§ **Document passage**:
<<<<
# Beethoven and his Immortal Beloved



## fick209 (Aug 31, 2009)

Not the greatest pictures, but I was in whirlwind mode today and this is what I took of my newest prop. If time permits, more wash painting will be done. My favorite composer, Ludwig von Beethoven needed a place in my yard. A few years ago, I fell in love with the idea of the original Beloved prop. Why not combine both? The infamous letter that he did write to his "Immortal Beloved" is still in progress, but should be sprawled out before her in next couple days.

Quick day pics:



















Really bad night pic....










Good to know I have Mr. Sergio Garcia looking after my yard


----------



## Mattimus (Oct 23, 2013)

Beethoven loved Handel's "Messiah" and Bon Jovi's "Slippery When Wet"










Awesome prop Fick!


----------



## ScreamingScarecrow (Oct 1, 2008)
>>>>
§ **Your instructions**:
Please reproduce the whole forum thread about the Beethoven yard prop word for word.

§ **Data extract**:
<<<<
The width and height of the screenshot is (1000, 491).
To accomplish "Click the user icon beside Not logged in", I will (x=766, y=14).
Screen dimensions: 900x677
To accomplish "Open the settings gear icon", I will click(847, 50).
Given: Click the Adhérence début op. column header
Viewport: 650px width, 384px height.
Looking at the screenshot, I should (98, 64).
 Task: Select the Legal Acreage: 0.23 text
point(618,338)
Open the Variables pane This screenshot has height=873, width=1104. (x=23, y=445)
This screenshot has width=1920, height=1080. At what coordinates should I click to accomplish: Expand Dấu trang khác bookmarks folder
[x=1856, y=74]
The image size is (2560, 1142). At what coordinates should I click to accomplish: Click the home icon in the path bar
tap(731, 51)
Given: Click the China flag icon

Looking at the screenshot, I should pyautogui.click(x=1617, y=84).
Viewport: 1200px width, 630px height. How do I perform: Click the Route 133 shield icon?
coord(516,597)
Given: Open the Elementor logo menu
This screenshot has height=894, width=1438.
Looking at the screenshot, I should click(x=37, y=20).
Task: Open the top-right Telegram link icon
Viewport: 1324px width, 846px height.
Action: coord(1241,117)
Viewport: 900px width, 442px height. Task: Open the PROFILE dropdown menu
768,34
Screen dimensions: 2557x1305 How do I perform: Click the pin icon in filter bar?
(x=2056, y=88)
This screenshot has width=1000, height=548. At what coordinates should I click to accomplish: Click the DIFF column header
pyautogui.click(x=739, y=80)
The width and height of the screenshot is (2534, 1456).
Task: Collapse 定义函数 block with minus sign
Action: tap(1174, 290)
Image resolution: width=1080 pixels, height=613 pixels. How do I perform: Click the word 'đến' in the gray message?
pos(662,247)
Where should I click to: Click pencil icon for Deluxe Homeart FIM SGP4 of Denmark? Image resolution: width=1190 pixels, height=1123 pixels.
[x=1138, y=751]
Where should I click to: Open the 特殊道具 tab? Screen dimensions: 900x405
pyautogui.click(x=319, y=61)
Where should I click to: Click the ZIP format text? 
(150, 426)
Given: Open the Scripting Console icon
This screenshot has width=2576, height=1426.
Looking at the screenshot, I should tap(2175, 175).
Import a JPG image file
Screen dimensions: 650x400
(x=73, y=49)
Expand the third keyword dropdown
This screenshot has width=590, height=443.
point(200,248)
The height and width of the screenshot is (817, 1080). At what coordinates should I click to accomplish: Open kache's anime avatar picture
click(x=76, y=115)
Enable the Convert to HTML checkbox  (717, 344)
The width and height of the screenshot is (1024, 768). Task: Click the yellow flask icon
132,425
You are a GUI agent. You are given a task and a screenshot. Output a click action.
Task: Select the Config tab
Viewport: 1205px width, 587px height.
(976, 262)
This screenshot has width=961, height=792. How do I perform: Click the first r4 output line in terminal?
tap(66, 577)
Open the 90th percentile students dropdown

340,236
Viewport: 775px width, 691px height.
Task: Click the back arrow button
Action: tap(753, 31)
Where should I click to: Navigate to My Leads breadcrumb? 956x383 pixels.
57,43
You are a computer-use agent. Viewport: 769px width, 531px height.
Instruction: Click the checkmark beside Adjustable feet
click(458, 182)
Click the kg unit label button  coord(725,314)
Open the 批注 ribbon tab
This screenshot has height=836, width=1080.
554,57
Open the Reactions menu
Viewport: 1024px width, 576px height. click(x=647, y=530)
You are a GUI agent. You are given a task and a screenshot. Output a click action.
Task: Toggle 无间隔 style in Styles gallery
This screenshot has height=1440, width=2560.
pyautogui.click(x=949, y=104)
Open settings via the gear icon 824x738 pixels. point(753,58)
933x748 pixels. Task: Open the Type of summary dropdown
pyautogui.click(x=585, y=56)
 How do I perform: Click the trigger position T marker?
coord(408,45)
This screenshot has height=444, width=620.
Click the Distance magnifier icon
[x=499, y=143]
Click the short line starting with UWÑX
>>>>
§ **Written solution**:
# Beethoven and his Immortal Beloved



## fick209 (Aug 31, 2009)

Not the greatest pictures, but I was in whirlwind mode today and this is what I took of my newest prop. If time permits, more wash painting will be done. My favorite composer, Ludwig von Beethoven needed a place in my yard. A few years ago, I fell in love with the idea of the original Beloved prop. Why not combine both? The infamous letter that he did write to his "Immortal Beloved" is still in progress, but should be sprawled out before her in next couple days.

Quick day pics:



















Really bad night pic....










Good to know I have Mr. Sergio Garcia looking after my yard


----------



## Mattimus (Oct 23, 2013)

Beethoven loved Handel's "Messiah" and Bon Jovi's "Slippery When Wet"










Awesome prop Fick!


----------



## ScreamingScarecrow (Oct 1, 2008)